投資とか資産運用の世界では、言葉の使い方が一般的なものとは異なることがあります。
「リスク」という単語もその一つです。

一般的には「リスク」という言葉は危険とか危険度という意味で使われます。
でも、投資の世界では「リスク」というのは「収益の不確実」という意味で使われます。

実はこの「リスク」という単語の使われ方の違いがもとで、誤解をまねく事がよくあります。

具体的に考えてみましょう

具体例として、株式投資を考えてみましょう。
一株100円のA株と一株100円のB株を一株ずつ買って、5年間保有する事にします。

A株は値動きが激しい株です。
5年間保有した場合株価が150円〜250円になる事が予想されているとしましょう。

将来の株価に100円も差があるのですから将来の収益は不確実です。
しかし、5年保有で最低でも50%の利益が得られるわけですから、そんなに悪い投資ではありません。

一方B株は株価が安定します。
5年間保有すると95円から115円になることが予想されているとします。

5年後の株価の幅が20円しかないわけですから、将来の予想という意味ではA株よりずっと確度が高いわけです。
しかし、下手をすると投資した100円よりも株価が下がってしまうかもしれません。

あなただったらA・Bのどちらに投資しますか?
普通に考えたらAですよね。

それでは、より「リスク」が高いのはどちらでしょう?
先ほども言いましたが「リスク」とは不確実性のことです。

つまり不確実性が高い、将来の予想価格に100円も幅があるB株の方がリスクが高いことになってしまします。

コレはちょっと変な感じがしないですか?
でも、本当なのです。

一般的な感覚では100円で購入すると150〜250円になるA株の方が、95円から115円にしかならないB株よりもずっとリスクは小さいような感覚があります。
でも投資の世界でのリスクという言葉の使われ方では、予想の幅の大きいA株の方がリスクが大きいわけです。
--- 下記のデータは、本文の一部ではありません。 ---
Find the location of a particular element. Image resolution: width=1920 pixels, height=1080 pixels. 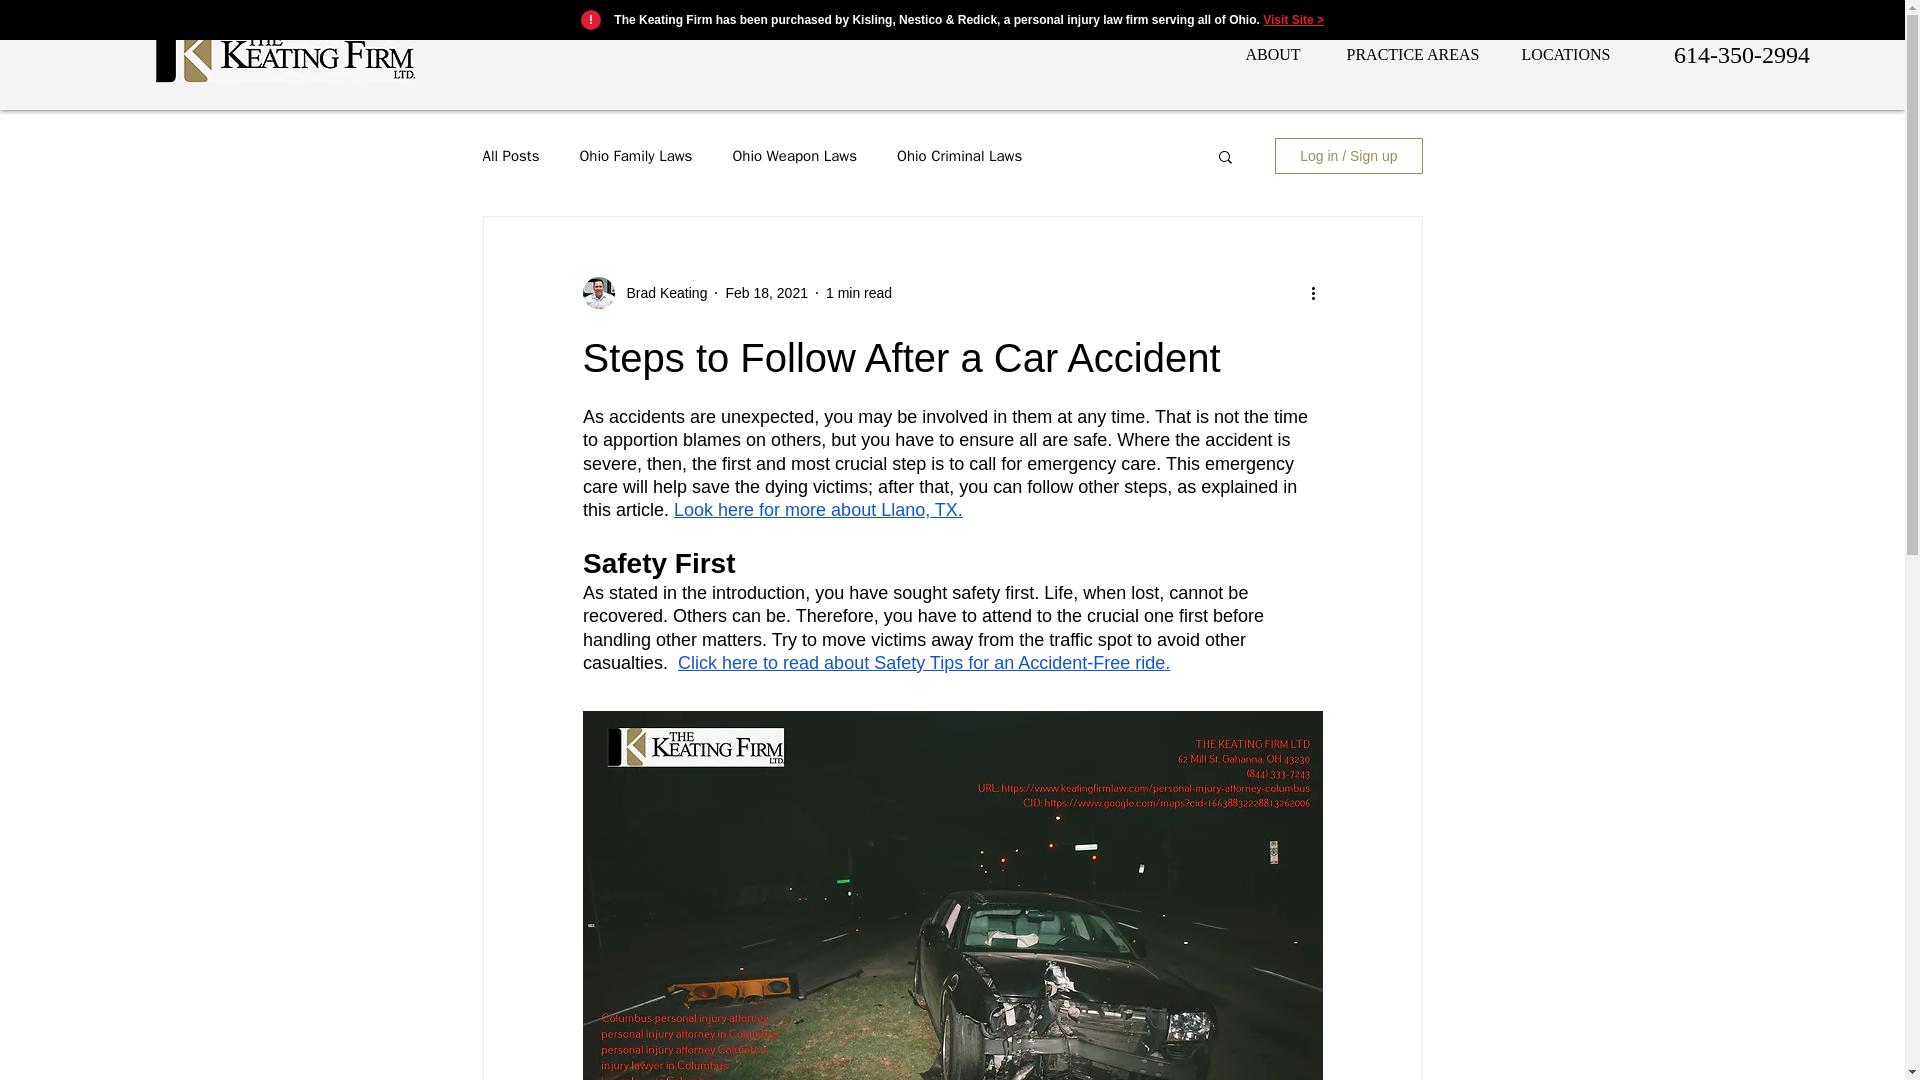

誰かが「リスク」といっていたら気をつけて聞きましょう!

テレビのニュース番組のなかでキャスターと投資や経済の専門家が話している場面を見ることも多いです。
こんなときは、注意が必要です。

お互い同じ「リスク」という言葉を使っていても、全然違う事を話している事もあり得ます。
情報を受け取る私たちは、発言している人がどちらの意味で「リスク」という単語を使っているのか見極める必要があるのです。

気をつけないと全く意味が違ってしまいます。